3K: Pourtant le SM met en avant la différence dans la relation. Il se fonde sur des schémas très binaires (actif/passif; dominant/dominé). Est-ce que ce n'est pas incompatible avec l'idée selon laquelle les gens doivent entretenir des rapports sur un pied d'égalité ?

MH: Je répondrai à cette question en reprenant ce que j'ai déjà dit sur le fait qu'il n'existe pas en soi de relations d'égalité.
On peut expérimenter des moments d'équilibre du pouvoir au sein d'une relation, mais il se produit des renversements constants.
L'idée qu'une relation entre deux femmes est plus équilibrée ou fonctionne plus sur un pied d'égalité qu'une relation entre un homme et une femme, ça fait bien sur le papier.. mais ça s'arrête là. Au lit, les gens se rencontrent sur un plan à la fois émotionnel et irrationnel, ce n'est pas le protocole social qui a le dessus. Tout devient plus trouble.
L'idée que le SM est aussi une manière d'explorer des dynamiques très polarisées, très binaires est tout à fait compatible avec une position féministe.
Être le dominant c'est la même chose qu'être le dominé, ce sont les deux faces de la même pièce de monnaie. Une relation égale, c'est une relation où les deux partenaires prennent le temps d'écouter et de répondre aux besoins de l'autre, ce qui est l'enjeu même de la relation SM. Il s'agit d'une manière très directe de communiquer et de voir vos besoins personnels satisfaits.

 

3K: Est-ce que le SM a une dimension politique ?

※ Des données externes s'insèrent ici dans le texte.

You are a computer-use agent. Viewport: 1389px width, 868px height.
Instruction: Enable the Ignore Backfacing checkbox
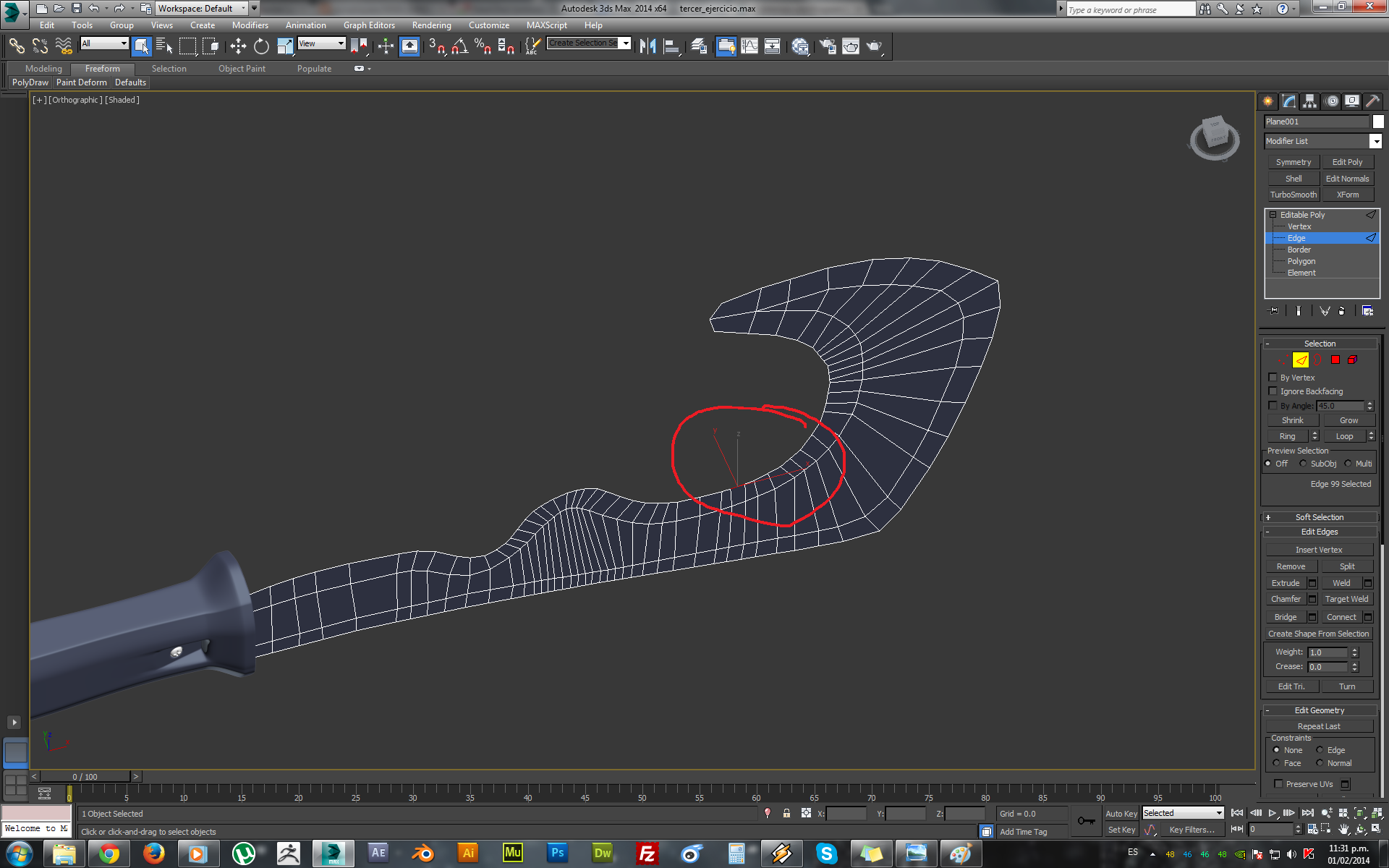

MH: En Amérique, nous sommes toujours très actives politiquement. Je pense avoir montré ça dans BloodSisters. D'ailleurs, avant tout, c'est cet engagement militant et cette habileté à utiliser la sexualité pour trouver des fonds pour des causes de gauche qui m'a donné l'idée de faire le film. C'est vrai aussi que beaucoup de militantes sont épuisées. Et la nouvelle génération est à venir. Mais je vois beaucoup de jeunes gouines cuir qui sont très actives politiquement.